### [Records to use]
-- begin --

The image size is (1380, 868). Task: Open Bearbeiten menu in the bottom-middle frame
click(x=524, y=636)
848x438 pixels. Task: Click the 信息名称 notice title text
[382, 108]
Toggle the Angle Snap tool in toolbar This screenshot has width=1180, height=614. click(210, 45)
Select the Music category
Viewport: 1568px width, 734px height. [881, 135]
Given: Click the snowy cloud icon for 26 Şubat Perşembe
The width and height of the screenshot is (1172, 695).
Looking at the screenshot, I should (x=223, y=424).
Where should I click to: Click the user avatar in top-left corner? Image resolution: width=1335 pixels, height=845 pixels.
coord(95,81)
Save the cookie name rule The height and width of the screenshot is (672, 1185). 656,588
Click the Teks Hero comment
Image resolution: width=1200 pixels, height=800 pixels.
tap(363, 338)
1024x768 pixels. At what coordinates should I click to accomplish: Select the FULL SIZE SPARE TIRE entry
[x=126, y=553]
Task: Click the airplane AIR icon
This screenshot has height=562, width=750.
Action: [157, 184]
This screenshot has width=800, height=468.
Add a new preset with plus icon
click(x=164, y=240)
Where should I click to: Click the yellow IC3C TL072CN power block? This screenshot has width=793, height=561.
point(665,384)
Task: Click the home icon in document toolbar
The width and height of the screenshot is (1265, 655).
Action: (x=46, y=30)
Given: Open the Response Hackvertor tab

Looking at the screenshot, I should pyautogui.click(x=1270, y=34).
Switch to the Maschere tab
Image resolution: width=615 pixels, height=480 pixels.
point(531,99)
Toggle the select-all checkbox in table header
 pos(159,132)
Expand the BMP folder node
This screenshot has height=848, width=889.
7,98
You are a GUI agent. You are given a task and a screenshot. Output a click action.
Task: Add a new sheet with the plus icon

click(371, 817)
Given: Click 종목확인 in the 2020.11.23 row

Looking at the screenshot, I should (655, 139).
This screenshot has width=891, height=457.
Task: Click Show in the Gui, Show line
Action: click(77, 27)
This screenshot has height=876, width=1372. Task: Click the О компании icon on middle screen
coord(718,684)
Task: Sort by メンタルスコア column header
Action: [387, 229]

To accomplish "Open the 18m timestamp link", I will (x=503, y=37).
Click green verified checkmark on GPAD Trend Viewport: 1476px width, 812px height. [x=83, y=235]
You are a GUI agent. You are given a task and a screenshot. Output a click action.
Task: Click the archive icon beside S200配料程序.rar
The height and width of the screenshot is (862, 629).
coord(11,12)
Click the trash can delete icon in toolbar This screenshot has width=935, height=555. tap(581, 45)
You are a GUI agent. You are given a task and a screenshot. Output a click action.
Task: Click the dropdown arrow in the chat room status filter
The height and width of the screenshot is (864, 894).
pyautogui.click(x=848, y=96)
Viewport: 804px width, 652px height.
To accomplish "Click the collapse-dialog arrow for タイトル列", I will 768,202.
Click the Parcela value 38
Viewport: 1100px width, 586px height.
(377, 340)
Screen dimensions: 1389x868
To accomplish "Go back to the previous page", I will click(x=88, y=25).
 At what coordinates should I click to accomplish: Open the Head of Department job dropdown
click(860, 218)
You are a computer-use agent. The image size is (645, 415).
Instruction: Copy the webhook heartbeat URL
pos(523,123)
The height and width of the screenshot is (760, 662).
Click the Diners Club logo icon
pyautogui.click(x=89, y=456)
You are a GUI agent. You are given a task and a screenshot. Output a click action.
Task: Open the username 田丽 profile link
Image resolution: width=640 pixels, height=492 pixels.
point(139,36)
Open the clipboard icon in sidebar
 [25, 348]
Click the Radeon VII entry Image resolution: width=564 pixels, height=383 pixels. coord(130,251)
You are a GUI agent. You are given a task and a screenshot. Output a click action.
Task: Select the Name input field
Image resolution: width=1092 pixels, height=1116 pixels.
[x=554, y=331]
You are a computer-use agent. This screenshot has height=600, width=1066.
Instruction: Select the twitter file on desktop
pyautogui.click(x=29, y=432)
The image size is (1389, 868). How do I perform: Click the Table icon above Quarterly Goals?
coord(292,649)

-- end --

### [What you have to do]
Reproduce the whole listing above line for line, with every character unchanged.

### [Reply]
The image size is (1380, 868). Task: Open Bearbeiten menu in the bottom-middle frame
click(x=524, y=636)
848x438 pixels. Task: Click the 信息名称 notice title text
[382, 108]
Toggle the Angle Snap tool in toolbar This screenshot has width=1180, height=614. click(210, 45)
Select the Music category
Viewport: 1568px width, 734px height. [881, 135]
Given: Click the snowy cloud icon for 26 Şubat Perşembe
The width and height of the screenshot is (1172, 695).
Looking at the screenshot, I should (x=223, y=424).
Where should I click to: Click the user avatar in top-left corner? Image resolution: width=1335 pixels, height=845 pixels.
coord(95,81)
Save the cookie name rule The height and width of the screenshot is (672, 1185). 656,588
Click the Teks Hero comment
Image resolution: width=1200 pixels, height=800 pixels.
tap(363, 338)
1024x768 pixels. At what coordinates should I click to accomplish: Select the FULL SIZE SPARE TIRE entry
[x=126, y=553]
Task: Click the airplane AIR icon
This screenshot has height=562, width=750.
Action: [157, 184]
This screenshot has width=800, height=468.
Add a new preset with plus icon
click(x=164, y=240)
Where should I click to: Click the yellow IC3C TL072CN power block? This screenshot has width=793, height=561.
point(665,384)
Task: Click the home icon in document toolbar
The width and height of the screenshot is (1265, 655).
Action: (x=46, y=30)
Given: Open the Response Hackvertor tab

Looking at the screenshot, I should pyautogui.click(x=1270, y=34).
Switch to the Maschere tab
Image resolution: width=615 pixels, height=480 pixels.
point(531,99)
Toggle the select-all checkbox in table header
 pos(159,132)
Expand the BMP folder node
This screenshot has height=848, width=889.
7,98
You are a GUI agent. You are given a task and a screenshot. Output a click action.
Task: Add a new sheet with the plus icon

click(371, 817)
Given: Click 종목확인 in the 2020.11.23 row

Looking at the screenshot, I should (655, 139).
This screenshot has width=891, height=457.
Task: Click Show in the Gui, Show line
Action: click(77, 27)
This screenshot has height=876, width=1372. Task: Click the О компании icon on middle screen
coord(718,684)
Task: Sort by メンタルスコア column header
Action: [387, 229]

To accomplish "Open the 18m timestamp link", I will (x=503, y=37).
Click green verified checkmark on GPAD Trend Viewport: 1476px width, 812px height. [x=83, y=235]
You are a GUI agent. You are given a task and a screenshot. Output a click action.
Task: Click the archive icon beside S200配料程序.rar
The height and width of the screenshot is (862, 629).
coord(11,12)
Click the trash can delete icon in toolbar This screenshot has width=935, height=555. tap(581, 45)
You are a GUI agent. You are given a task and a screenshot. Output a click action.
Task: Click the dropdown arrow in the chat room status filter
The height and width of the screenshot is (864, 894).
pyautogui.click(x=848, y=96)
Viewport: 804px width, 652px height.
To accomplish "Click the collapse-dialog arrow for タイトル列", I will 768,202.
Click the Parcela value 38
Viewport: 1100px width, 586px height.
(377, 340)
Screen dimensions: 1389x868
To accomplish "Go back to the previous page", I will click(x=88, y=25).
 At what coordinates should I click to accomplish: Open the Head of Department job dropdown
click(860, 218)
You are a computer-use agent. The image size is (645, 415).
Instruction: Copy the webhook heartbeat URL
pos(523,123)
The height and width of the screenshot is (760, 662).
Click the Diners Club logo icon
pyautogui.click(x=89, y=456)
You are a GUI agent. You are given a task and a screenshot. Output a click action.
Task: Open the username 田丽 profile link
Image resolution: width=640 pixels, height=492 pixels.
point(139,36)
Open the clipboard icon in sidebar
 [25, 348]
Click the Radeon VII entry Image resolution: width=564 pixels, height=383 pixels. coord(130,251)
You are a GUI agent. You are given a task and a screenshot. Output a click action.
Task: Select the Name input field
Image resolution: width=1092 pixels, height=1116 pixels.
[x=554, y=331]
You are a computer-use agent. This screenshot has height=600, width=1066.
Instruction: Select the twitter file on desktop
pyautogui.click(x=29, y=432)
The image size is (1389, 868). How do I perform: Click the Table icon above Quarterly Goals?
coord(292,649)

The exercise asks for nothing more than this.